◆ Task
Rewrite the rows from the line with "Where should I click to: Click the timeline" to the line with "Action: [x=412, y=47]", replacing "playhead marker" with "playhead handle" and leaving everything else unchanged.
** START Supplied data **
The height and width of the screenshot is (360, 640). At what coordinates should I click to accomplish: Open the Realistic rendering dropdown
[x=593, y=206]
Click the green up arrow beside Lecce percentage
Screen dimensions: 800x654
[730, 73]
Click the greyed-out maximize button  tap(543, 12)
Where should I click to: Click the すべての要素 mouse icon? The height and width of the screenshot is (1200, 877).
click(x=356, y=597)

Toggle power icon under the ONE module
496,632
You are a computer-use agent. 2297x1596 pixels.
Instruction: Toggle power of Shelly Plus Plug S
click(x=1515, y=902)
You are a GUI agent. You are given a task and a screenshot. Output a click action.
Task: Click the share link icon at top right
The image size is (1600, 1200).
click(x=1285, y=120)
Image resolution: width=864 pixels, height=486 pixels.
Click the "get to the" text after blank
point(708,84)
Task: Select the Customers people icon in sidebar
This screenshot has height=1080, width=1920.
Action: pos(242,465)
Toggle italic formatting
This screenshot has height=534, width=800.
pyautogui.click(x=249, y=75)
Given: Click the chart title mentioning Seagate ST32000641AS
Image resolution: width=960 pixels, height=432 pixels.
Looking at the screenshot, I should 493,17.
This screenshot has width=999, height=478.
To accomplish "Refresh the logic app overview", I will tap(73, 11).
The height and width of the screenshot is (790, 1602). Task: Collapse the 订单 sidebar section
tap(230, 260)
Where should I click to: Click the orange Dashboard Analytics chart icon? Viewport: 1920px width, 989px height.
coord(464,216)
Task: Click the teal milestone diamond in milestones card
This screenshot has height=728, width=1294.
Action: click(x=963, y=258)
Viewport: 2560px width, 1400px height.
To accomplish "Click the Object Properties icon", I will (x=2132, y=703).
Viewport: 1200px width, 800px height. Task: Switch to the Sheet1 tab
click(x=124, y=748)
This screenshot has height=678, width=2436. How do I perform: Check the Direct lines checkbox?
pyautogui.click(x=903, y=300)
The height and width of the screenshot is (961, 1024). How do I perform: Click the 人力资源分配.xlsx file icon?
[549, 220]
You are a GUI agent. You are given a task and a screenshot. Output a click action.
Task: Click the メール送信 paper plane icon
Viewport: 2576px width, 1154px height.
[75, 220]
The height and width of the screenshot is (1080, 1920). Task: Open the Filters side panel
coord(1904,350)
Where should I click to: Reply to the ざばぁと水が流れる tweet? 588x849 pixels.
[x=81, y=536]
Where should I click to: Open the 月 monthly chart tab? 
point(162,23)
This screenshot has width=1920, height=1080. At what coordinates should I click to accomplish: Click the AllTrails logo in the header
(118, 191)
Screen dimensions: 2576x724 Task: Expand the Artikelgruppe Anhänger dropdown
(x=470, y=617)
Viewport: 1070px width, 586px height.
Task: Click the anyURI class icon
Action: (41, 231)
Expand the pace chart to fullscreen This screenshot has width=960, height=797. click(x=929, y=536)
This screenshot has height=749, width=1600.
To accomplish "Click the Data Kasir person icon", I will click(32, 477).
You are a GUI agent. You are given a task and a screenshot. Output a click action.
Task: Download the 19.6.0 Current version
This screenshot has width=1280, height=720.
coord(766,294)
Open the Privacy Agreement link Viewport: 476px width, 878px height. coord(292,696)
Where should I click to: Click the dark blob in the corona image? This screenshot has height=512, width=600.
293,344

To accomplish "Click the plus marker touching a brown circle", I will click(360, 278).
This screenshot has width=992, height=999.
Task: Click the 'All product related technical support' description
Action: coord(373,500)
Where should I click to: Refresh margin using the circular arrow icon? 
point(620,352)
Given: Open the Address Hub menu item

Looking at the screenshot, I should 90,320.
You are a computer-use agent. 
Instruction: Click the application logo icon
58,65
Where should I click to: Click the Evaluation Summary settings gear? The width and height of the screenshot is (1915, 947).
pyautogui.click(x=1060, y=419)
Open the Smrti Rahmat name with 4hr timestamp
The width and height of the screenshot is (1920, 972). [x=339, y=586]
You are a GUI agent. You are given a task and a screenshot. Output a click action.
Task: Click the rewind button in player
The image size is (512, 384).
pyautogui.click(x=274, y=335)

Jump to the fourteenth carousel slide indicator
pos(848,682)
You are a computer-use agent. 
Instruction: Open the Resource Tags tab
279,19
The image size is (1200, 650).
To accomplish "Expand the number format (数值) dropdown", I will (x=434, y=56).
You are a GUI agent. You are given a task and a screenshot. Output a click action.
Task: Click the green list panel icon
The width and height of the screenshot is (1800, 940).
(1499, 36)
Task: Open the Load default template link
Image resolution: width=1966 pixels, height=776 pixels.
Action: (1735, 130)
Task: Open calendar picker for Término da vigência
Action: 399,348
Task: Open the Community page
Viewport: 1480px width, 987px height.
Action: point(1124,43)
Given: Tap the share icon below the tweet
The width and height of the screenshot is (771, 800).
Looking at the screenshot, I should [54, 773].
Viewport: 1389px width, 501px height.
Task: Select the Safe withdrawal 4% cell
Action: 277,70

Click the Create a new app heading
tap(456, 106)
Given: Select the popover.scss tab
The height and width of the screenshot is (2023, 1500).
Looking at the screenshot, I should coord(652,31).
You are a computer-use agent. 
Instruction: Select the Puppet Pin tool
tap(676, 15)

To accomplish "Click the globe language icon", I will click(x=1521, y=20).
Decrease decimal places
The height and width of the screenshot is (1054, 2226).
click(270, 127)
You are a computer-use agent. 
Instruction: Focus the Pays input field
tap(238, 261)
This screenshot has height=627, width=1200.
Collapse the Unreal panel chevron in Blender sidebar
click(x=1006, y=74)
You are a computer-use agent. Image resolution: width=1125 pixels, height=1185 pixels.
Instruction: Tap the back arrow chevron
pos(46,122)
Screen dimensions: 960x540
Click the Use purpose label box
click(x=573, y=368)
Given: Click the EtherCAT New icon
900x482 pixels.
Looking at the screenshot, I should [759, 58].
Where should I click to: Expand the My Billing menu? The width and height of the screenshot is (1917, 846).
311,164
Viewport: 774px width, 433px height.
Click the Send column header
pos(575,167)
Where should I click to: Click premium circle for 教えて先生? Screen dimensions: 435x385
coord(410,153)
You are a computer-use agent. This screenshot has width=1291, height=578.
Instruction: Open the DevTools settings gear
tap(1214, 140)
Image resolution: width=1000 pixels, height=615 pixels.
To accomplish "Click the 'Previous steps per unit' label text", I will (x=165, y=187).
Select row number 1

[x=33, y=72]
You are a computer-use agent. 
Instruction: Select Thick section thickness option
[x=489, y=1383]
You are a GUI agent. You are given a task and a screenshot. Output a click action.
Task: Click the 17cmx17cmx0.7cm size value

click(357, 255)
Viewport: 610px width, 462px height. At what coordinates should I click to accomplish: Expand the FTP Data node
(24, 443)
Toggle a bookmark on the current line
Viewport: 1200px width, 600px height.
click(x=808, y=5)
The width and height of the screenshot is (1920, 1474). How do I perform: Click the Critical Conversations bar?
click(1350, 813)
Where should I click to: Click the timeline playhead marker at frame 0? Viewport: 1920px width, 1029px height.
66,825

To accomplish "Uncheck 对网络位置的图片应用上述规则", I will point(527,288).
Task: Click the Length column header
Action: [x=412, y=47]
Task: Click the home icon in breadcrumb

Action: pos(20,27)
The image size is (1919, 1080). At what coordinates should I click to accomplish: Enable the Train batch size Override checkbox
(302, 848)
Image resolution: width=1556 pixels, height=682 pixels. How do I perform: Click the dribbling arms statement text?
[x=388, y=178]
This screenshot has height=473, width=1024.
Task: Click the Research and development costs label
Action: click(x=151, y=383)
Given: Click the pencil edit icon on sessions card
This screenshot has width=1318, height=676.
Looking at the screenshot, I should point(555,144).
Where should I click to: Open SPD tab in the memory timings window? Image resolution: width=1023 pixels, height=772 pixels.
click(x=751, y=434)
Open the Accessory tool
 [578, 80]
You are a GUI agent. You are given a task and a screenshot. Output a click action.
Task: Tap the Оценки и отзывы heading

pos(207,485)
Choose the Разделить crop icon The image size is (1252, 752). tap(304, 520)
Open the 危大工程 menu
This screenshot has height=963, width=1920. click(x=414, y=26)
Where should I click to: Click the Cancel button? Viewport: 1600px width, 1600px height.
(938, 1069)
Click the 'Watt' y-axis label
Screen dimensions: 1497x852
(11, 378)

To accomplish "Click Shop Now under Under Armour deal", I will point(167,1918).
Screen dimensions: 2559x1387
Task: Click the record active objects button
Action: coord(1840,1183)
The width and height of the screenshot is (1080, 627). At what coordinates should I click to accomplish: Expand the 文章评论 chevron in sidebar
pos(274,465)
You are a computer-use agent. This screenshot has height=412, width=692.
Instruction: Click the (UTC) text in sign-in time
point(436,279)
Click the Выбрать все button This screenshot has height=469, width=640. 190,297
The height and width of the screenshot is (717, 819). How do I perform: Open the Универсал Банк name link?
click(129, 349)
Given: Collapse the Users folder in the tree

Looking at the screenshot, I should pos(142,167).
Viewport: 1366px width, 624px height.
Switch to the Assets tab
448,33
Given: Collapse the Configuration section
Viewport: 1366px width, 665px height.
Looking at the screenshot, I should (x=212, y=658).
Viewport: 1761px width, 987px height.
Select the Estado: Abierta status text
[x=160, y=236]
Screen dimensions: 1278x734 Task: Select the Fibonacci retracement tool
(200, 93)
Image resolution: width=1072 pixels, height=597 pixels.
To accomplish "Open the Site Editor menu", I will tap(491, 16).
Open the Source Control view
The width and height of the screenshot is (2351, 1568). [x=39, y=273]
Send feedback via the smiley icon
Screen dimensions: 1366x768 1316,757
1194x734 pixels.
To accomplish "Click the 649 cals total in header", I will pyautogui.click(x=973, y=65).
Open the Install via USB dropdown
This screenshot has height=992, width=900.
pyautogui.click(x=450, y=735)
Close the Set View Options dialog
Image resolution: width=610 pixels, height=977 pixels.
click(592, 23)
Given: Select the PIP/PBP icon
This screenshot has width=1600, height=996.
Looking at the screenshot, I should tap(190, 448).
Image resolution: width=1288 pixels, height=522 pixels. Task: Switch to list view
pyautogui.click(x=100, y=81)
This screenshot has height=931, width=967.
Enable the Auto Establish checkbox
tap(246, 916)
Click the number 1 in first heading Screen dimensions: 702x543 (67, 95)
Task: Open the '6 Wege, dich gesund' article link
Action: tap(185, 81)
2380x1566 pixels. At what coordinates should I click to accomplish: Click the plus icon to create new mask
** END Supplied data **
◆ Output for this exercise
Where should I click to: Click the timeline playhead handle at frame 0? Viewport: 1920px width, 1029px height.
66,825

To accomplish "Uncheck 对网络位置的图片应用上述规则", I will point(527,288).
Task: Click the Length column header
Action: [x=412, y=47]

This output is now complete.